» **SET PROBLEM**
Copy word for word the rows from the line containing "Task: Click Logout in the navigation bar" through the end of the rows, with both ends included. Leave the pictures out of your copy.

___ DATASET ROWS ___

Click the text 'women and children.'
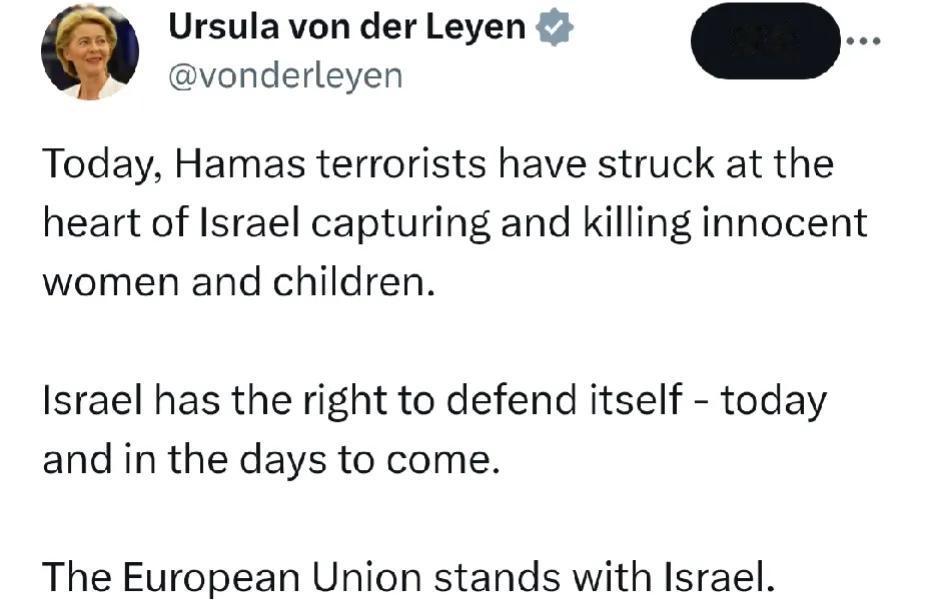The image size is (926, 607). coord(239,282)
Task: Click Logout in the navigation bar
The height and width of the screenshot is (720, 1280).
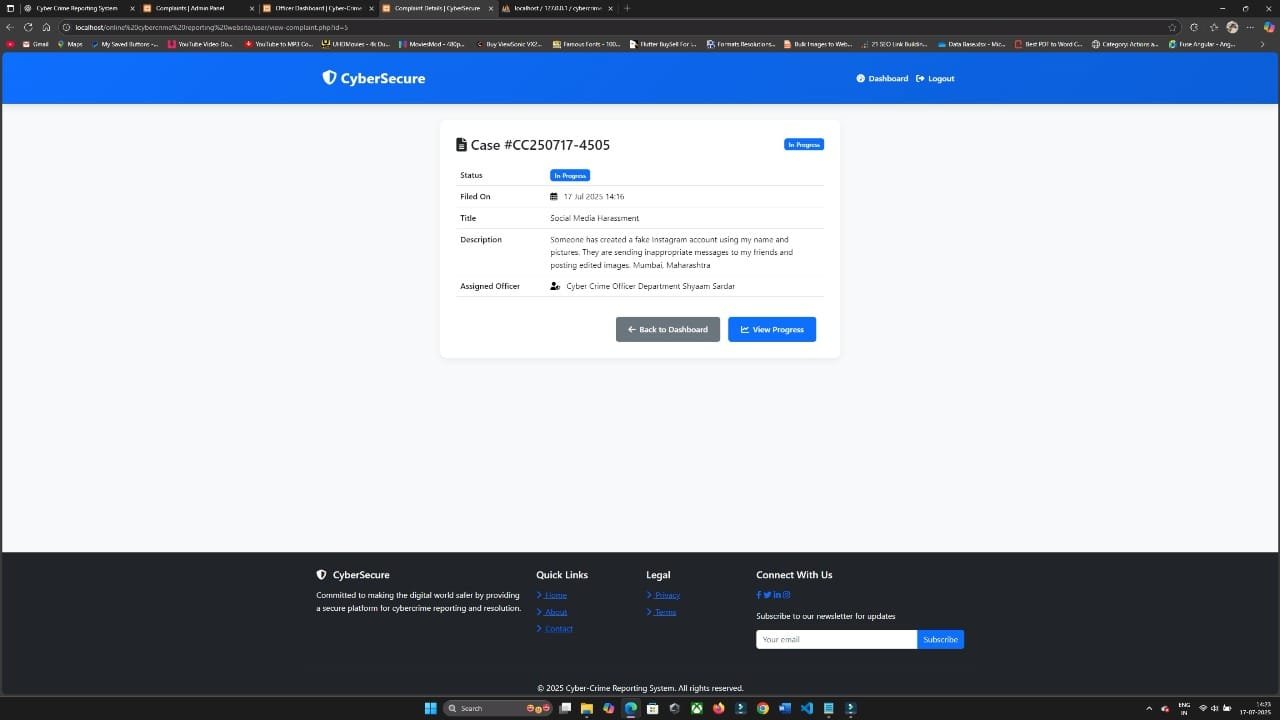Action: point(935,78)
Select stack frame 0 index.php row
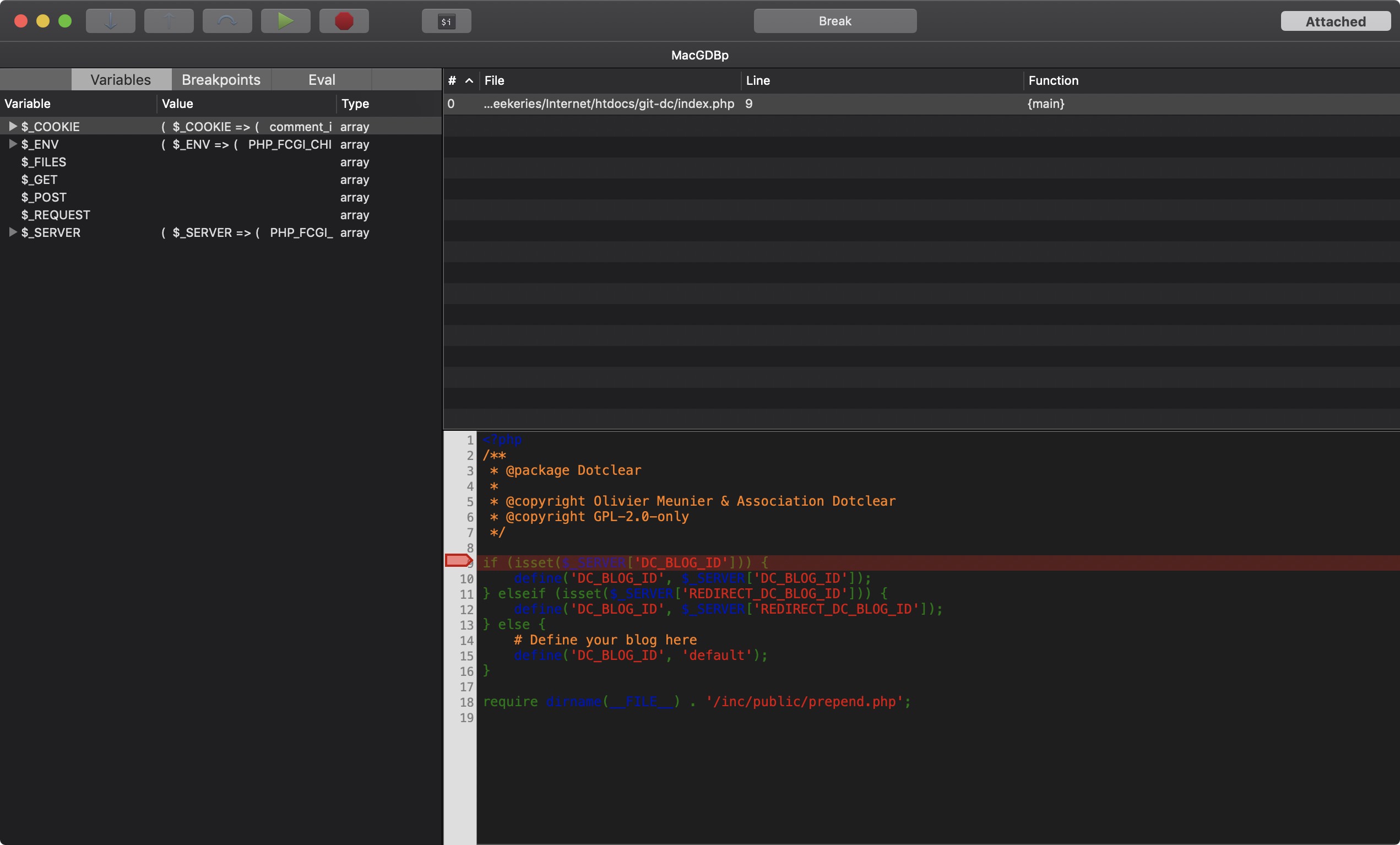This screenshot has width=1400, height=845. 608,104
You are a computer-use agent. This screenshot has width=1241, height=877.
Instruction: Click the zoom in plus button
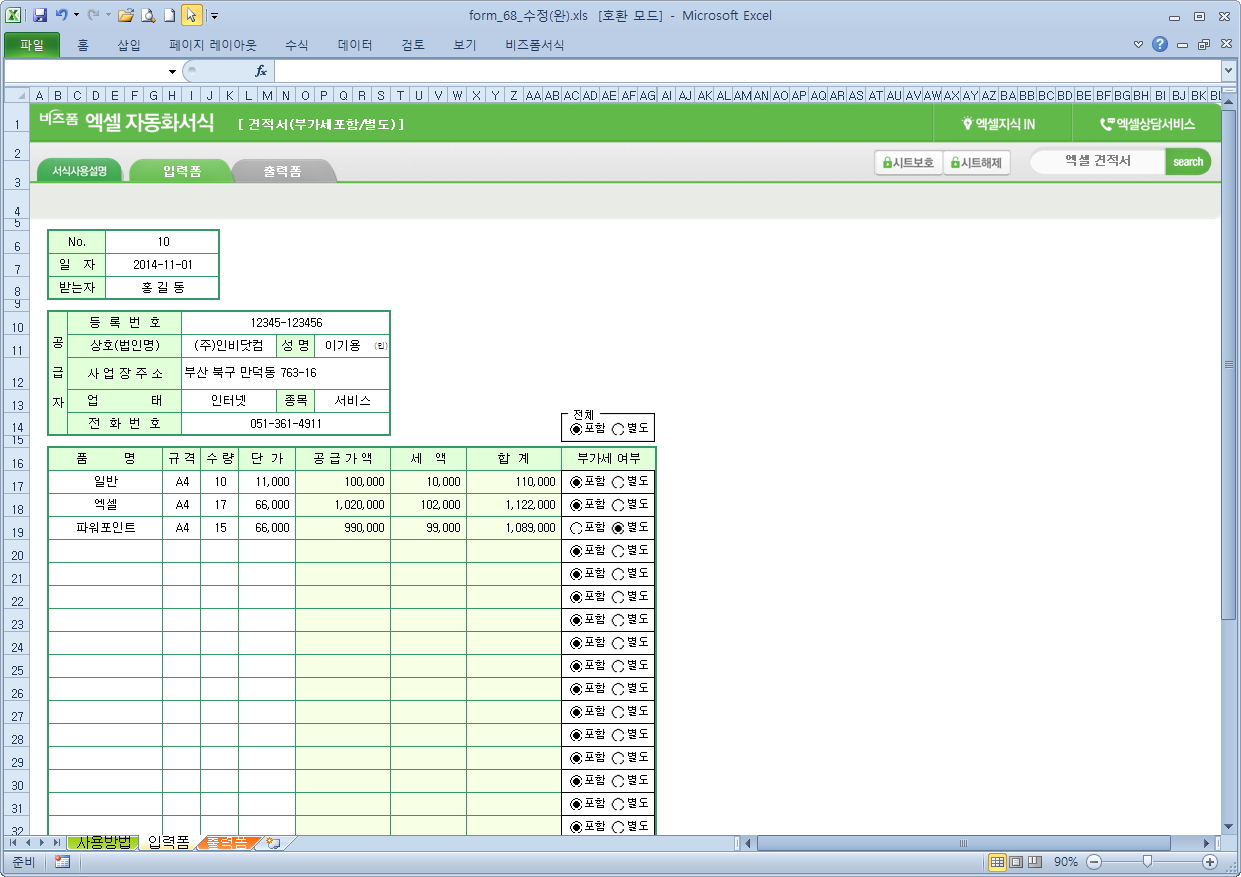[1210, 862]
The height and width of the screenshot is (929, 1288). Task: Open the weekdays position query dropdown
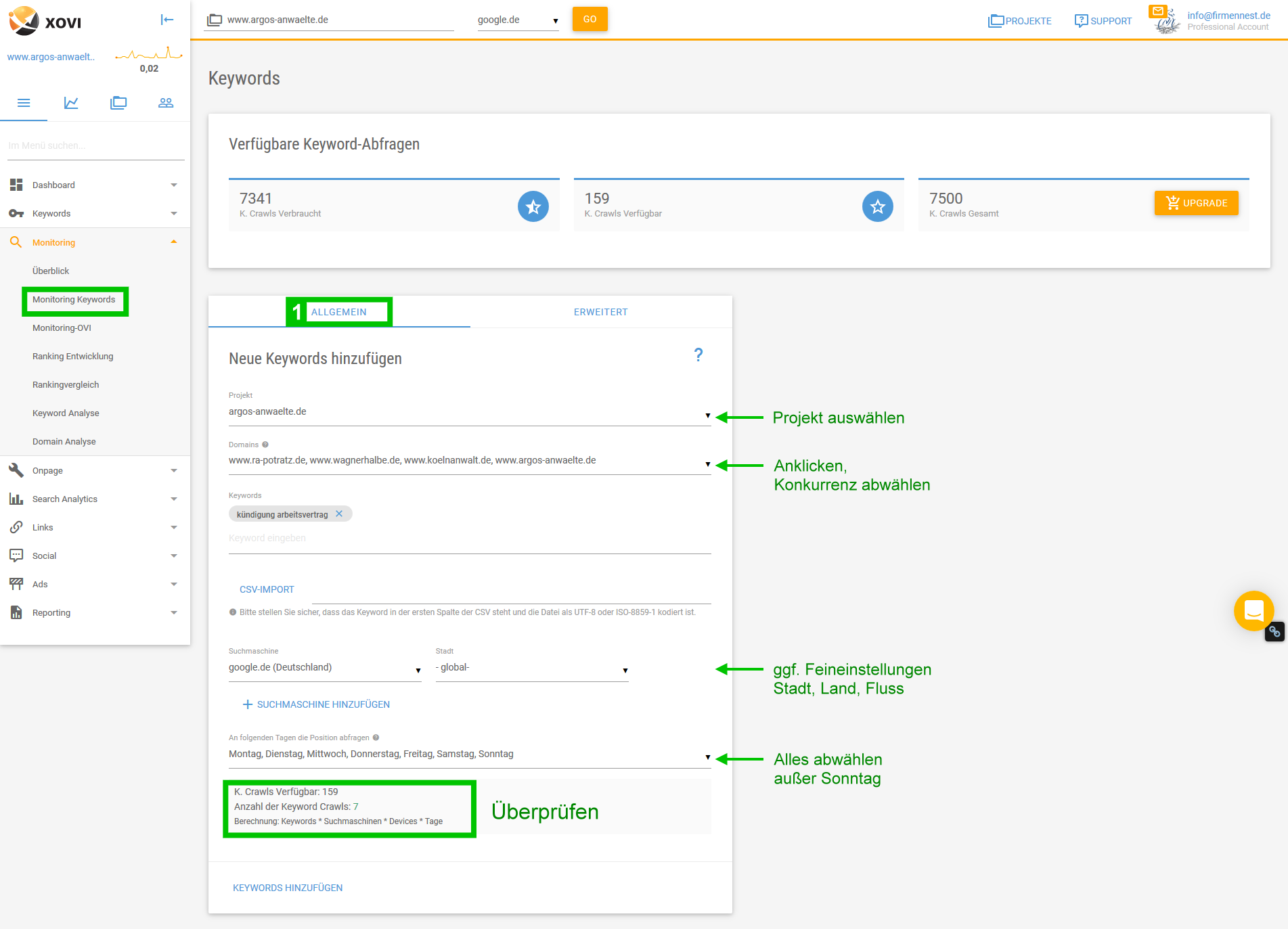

___

» **CORRECT OUTPUT**
Task: Click Logout in the navigation bar
The height and width of the screenshot is (720, 1280).
Action: point(935,78)
Select stack frame 0 index.php row
This screenshot has width=1400, height=845. 608,104
You are a computer-use agent. This screenshot has width=1241, height=877.
Instruction: Click the zoom in plus button
[1210, 862]
The height and width of the screenshot is (929, 1288). Task: Open the weekdays position query dropdown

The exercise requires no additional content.